▶ EXERCISE DETAILS
When you reach the line with "Task: Click the AI论文 breadcrumb item" in the data below, begin printing lines exactly, and stop once the line with "Viewport: 1442px width, 821px height." has been printed.
[[ SOURCE RECORDS open ]]
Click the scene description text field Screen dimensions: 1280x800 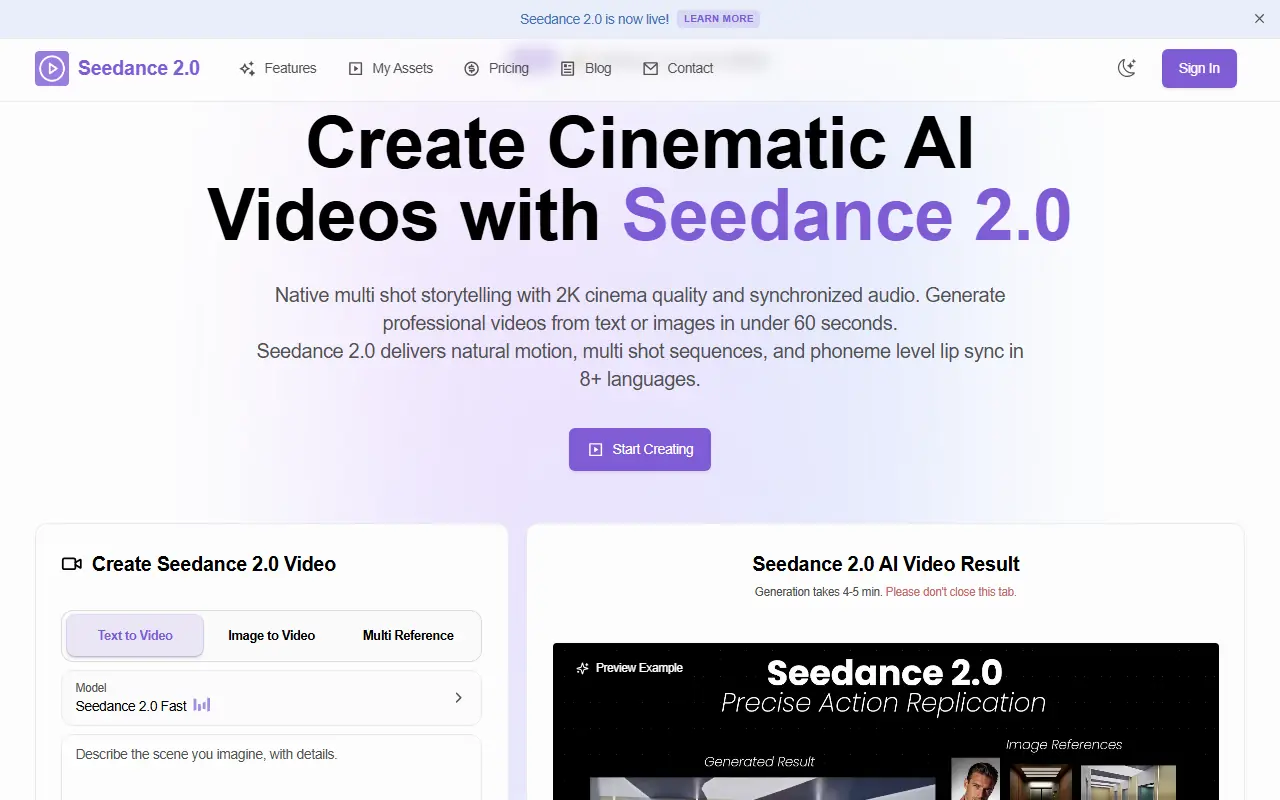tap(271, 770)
[[ SOURCE RECORDS closed ]]
[[ SOURCE RECORDS open ]]
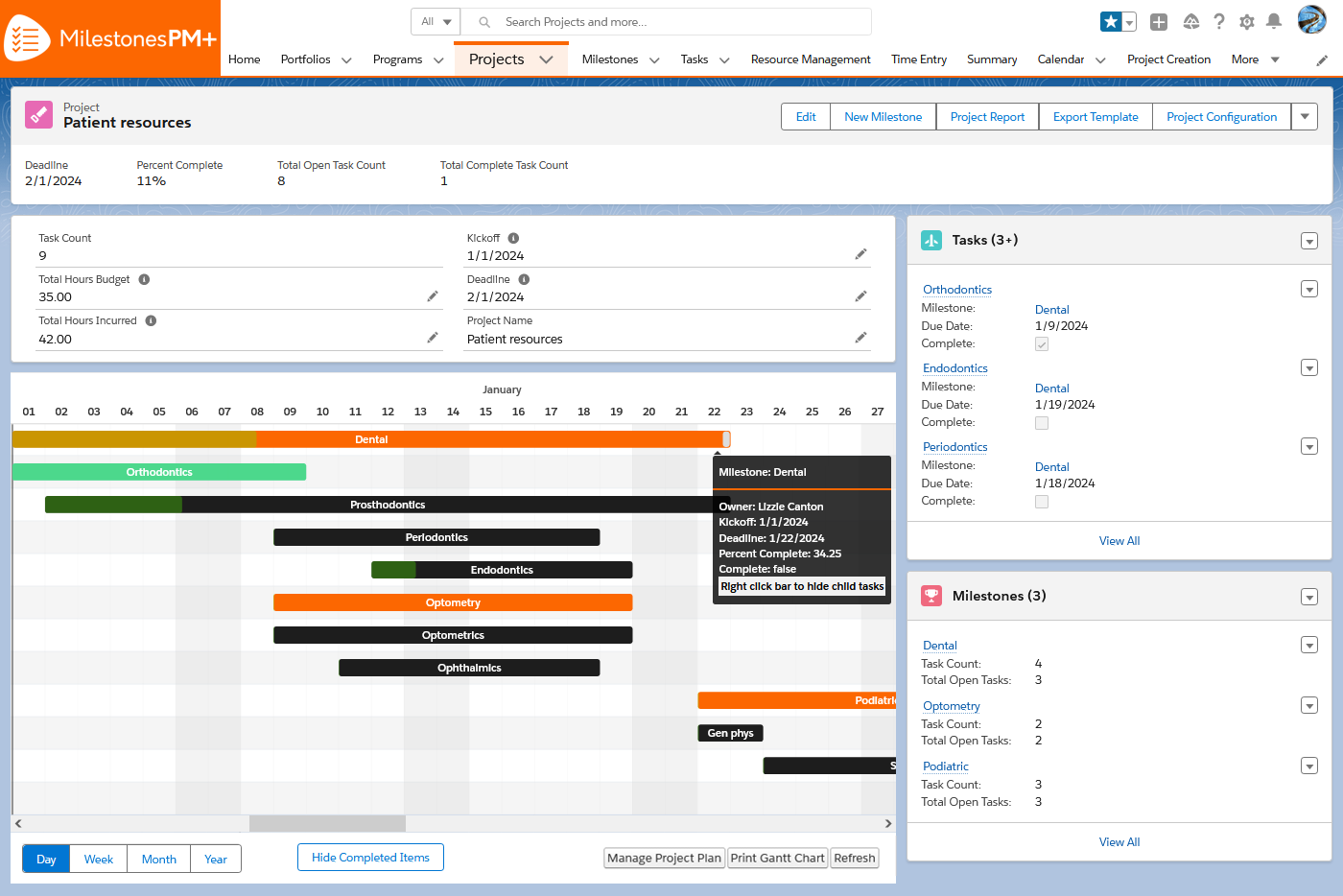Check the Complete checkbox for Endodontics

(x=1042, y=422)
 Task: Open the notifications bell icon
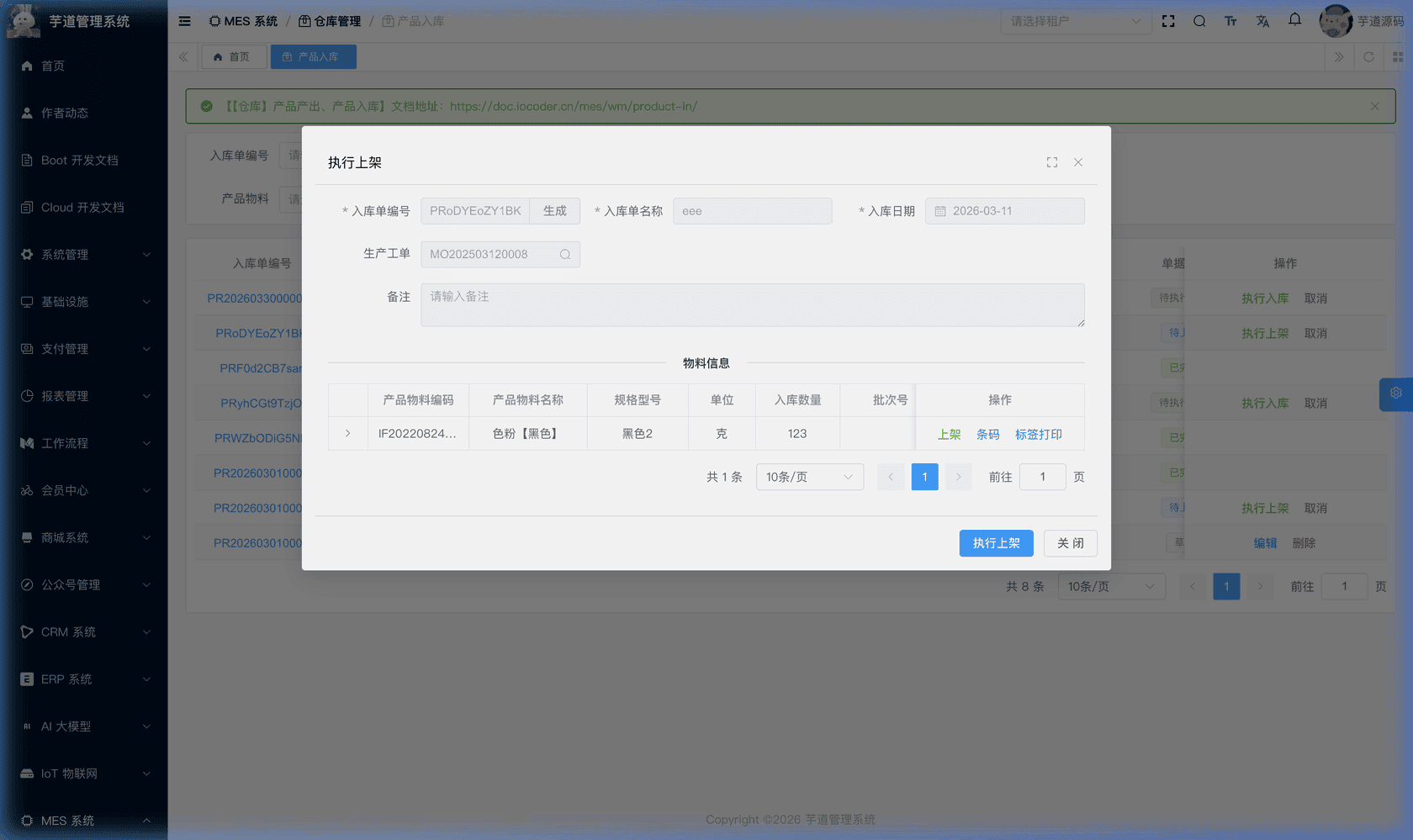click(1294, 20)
[[ SOURCE RECORDS closed ]]
[[ SOURCE RECORDS open ]]
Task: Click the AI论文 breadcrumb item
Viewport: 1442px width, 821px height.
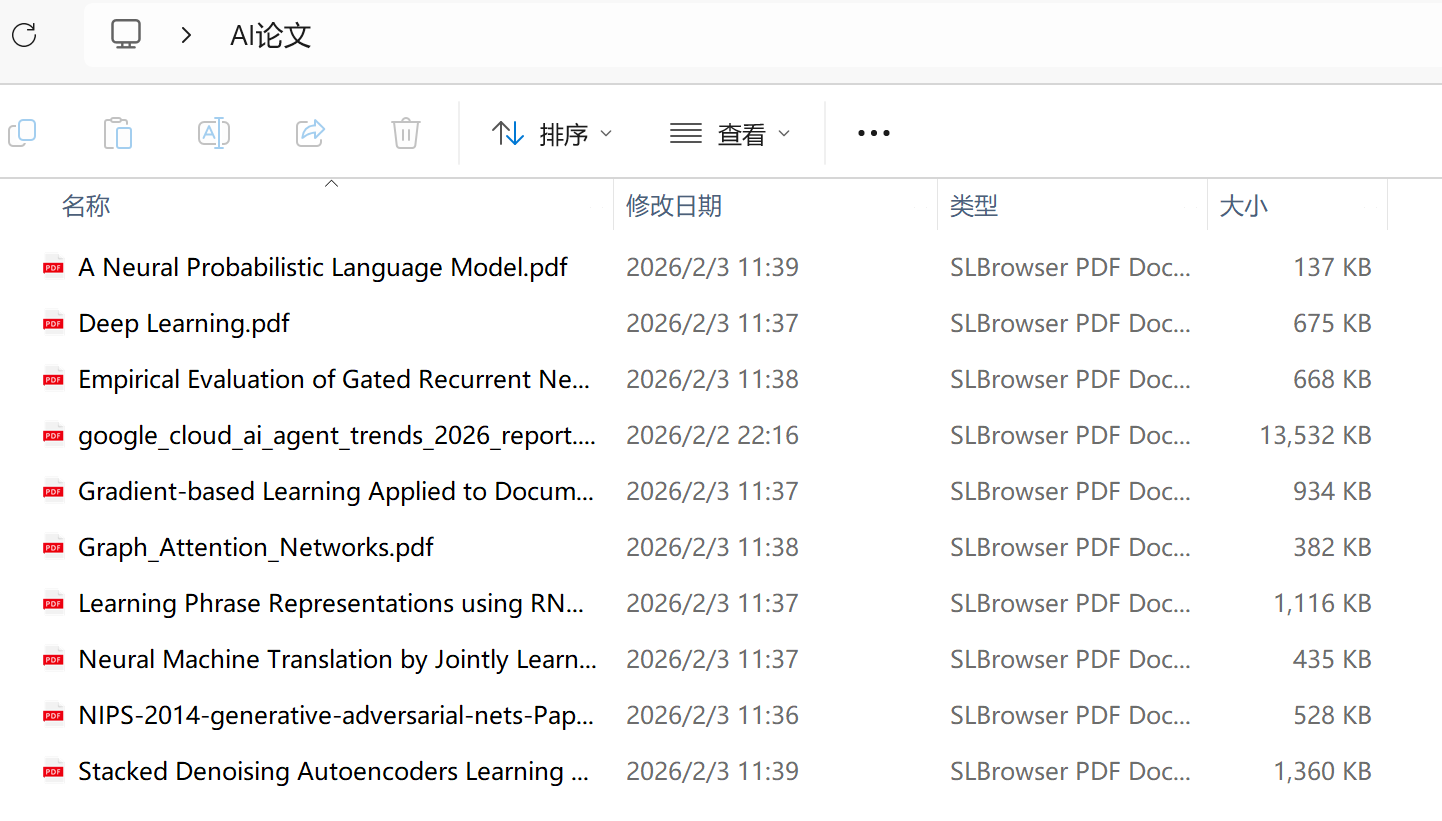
[[ SOURCE RECORDS closed ]]
▶ SOLUTION BELOW
Task: Click the AI论文 breadcrumb item
Viewport: 1442px width, 821px height.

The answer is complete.